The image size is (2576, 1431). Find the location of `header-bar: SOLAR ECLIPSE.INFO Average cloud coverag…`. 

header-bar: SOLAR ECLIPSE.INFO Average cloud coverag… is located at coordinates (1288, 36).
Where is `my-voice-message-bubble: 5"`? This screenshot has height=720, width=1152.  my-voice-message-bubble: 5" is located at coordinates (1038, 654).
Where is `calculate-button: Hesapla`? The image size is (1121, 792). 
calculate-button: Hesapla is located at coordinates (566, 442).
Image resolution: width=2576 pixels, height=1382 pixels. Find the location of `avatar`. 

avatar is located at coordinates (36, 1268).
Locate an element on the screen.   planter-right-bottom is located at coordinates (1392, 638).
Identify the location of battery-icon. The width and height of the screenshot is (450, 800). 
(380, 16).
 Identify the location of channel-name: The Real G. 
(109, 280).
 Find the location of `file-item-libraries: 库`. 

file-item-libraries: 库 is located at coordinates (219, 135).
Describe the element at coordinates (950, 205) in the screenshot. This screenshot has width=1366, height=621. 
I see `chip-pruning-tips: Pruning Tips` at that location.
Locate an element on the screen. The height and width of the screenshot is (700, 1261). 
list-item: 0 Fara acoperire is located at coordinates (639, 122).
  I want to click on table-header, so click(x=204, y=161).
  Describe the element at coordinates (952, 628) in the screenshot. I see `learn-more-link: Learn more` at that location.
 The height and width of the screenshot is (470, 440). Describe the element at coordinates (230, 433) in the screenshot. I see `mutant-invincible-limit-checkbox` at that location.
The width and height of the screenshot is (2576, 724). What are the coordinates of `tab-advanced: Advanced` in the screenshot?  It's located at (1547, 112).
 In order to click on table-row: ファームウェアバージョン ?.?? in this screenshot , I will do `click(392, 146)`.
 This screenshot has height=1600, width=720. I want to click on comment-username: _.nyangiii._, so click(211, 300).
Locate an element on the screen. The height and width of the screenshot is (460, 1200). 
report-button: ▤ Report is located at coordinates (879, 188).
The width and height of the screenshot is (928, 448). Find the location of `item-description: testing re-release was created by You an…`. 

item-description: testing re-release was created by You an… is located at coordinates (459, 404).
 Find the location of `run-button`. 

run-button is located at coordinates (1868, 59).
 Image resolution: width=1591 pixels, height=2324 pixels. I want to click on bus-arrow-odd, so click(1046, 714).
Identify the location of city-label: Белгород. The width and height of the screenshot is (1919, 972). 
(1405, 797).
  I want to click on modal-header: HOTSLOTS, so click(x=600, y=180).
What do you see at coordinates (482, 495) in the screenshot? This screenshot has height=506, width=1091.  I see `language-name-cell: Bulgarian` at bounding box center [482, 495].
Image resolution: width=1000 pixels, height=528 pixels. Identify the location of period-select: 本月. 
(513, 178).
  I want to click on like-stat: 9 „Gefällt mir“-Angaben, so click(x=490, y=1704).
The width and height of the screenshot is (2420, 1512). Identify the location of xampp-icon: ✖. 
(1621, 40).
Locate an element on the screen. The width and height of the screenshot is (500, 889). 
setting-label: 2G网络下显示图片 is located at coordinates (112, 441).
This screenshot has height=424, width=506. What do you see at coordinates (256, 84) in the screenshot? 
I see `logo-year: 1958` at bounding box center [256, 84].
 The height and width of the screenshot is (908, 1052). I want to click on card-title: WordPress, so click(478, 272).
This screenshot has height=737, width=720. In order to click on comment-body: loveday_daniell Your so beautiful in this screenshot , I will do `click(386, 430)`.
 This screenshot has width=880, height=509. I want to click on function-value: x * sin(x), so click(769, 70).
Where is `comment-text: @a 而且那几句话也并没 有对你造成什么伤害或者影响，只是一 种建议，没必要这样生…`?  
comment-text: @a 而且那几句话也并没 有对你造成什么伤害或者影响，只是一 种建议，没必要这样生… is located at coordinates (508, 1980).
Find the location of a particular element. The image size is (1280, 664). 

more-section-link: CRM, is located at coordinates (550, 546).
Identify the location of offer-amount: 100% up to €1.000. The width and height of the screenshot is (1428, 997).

■ ■ ■

EXERCISE REQUIREMENTS: Retype all of the entries above character for character, keeping each line intact.

WRITTEN REPLY:
The image size is (2576, 1431). Find the location of `header-bar: SOLAR ECLIPSE.INFO Average cloud coverag…`. 

header-bar: SOLAR ECLIPSE.INFO Average cloud coverag… is located at coordinates (1288, 36).
Where is `my-voice-message-bubble: 5"`? This screenshot has height=720, width=1152.  my-voice-message-bubble: 5" is located at coordinates (1038, 654).
Where is `calculate-button: Hesapla`? The image size is (1121, 792). 
calculate-button: Hesapla is located at coordinates (566, 442).
Image resolution: width=2576 pixels, height=1382 pixels. Find the location of `avatar`. 

avatar is located at coordinates (36, 1268).
Locate an element on the screen.   planter-right-bottom is located at coordinates (1392, 638).
Identify the location of battery-icon. The width and height of the screenshot is (450, 800). 
(380, 16).
 Identify the location of channel-name: The Real G. 
(109, 280).
 Find the location of `file-item-libraries: 库`. 

file-item-libraries: 库 is located at coordinates (219, 135).
Describe the element at coordinates (950, 205) in the screenshot. This screenshot has width=1366, height=621. 
I see `chip-pruning-tips: Pruning Tips` at that location.
Locate an element on the screen. The height and width of the screenshot is (700, 1261). 
list-item: 0 Fara acoperire is located at coordinates (639, 122).
  I want to click on table-header, so click(x=204, y=161).
  Describe the element at coordinates (952, 628) in the screenshot. I see `learn-more-link: Learn more` at that location.
 The height and width of the screenshot is (470, 440). Describe the element at coordinates (230, 433) in the screenshot. I see `mutant-invincible-limit-checkbox` at that location.
The width and height of the screenshot is (2576, 724). What are the coordinates of `tab-advanced: Advanced` in the screenshot?  It's located at (1547, 112).
 In order to click on table-row: ファームウェアバージョン ?.?? in this screenshot , I will do `click(392, 146)`.
 This screenshot has height=1600, width=720. I want to click on comment-username: _.nyangiii._, so click(211, 300).
Locate an element on the screen. The height and width of the screenshot is (460, 1200). 
report-button: ▤ Report is located at coordinates (879, 188).
The width and height of the screenshot is (928, 448). Find the location of `item-description: testing re-release was created by You an…`. 

item-description: testing re-release was created by You an… is located at coordinates (459, 404).
 Find the location of `run-button`. 

run-button is located at coordinates (1868, 59).
 Image resolution: width=1591 pixels, height=2324 pixels. I want to click on bus-arrow-odd, so click(1046, 714).
Identify the location of city-label: Белгород. The width and height of the screenshot is (1919, 972). 
(1405, 797).
  I want to click on modal-header: HOTSLOTS, so click(x=600, y=180).
What do you see at coordinates (482, 495) in the screenshot? This screenshot has height=506, width=1091.  I see `language-name-cell: Bulgarian` at bounding box center [482, 495].
Image resolution: width=1000 pixels, height=528 pixels. Identify the location of period-select: 本月. 
(513, 178).
  I want to click on like-stat: 9 „Gefällt mir“-Angaben, so click(x=490, y=1704).
The width and height of the screenshot is (2420, 1512). Identify the location of xampp-icon: ✖. 
(1621, 40).
Locate an element on the screen. The width and height of the screenshot is (500, 889). 
setting-label: 2G网络下显示图片 is located at coordinates (112, 441).
This screenshot has height=424, width=506. What do you see at coordinates (256, 84) in the screenshot? 
I see `logo-year: 1958` at bounding box center [256, 84].
 The height and width of the screenshot is (908, 1052). I want to click on card-title: WordPress, so click(478, 272).
This screenshot has height=737, width=720. In order to click on comment-body: loveday_daniell Your so beautiful in this screenshot , I will do `click(386, 430)`.
 This screenshot has width=880, height=509. I want to click on function-value: x * sin(x), so click(769, 70).
Where is `comment-text: @a 而且那几句话也并没 有对你造成什么伤害或者影响，只是一 种建议，没必要这样生…`?  
comment-text: @a 而且那几句话也并没 有对你造成什么伤害或者影响，只是一 种建议，没必要这样生… is located at coordinates (508, 1980).
Find the location of a particular element. The image size is (1280, 664). 

more-section-link: CRM, is located at coordinates (550, 546).
Identify the location of offer-amount: 100% up to €1.000. The width and height of the screenshot is (1428, 997).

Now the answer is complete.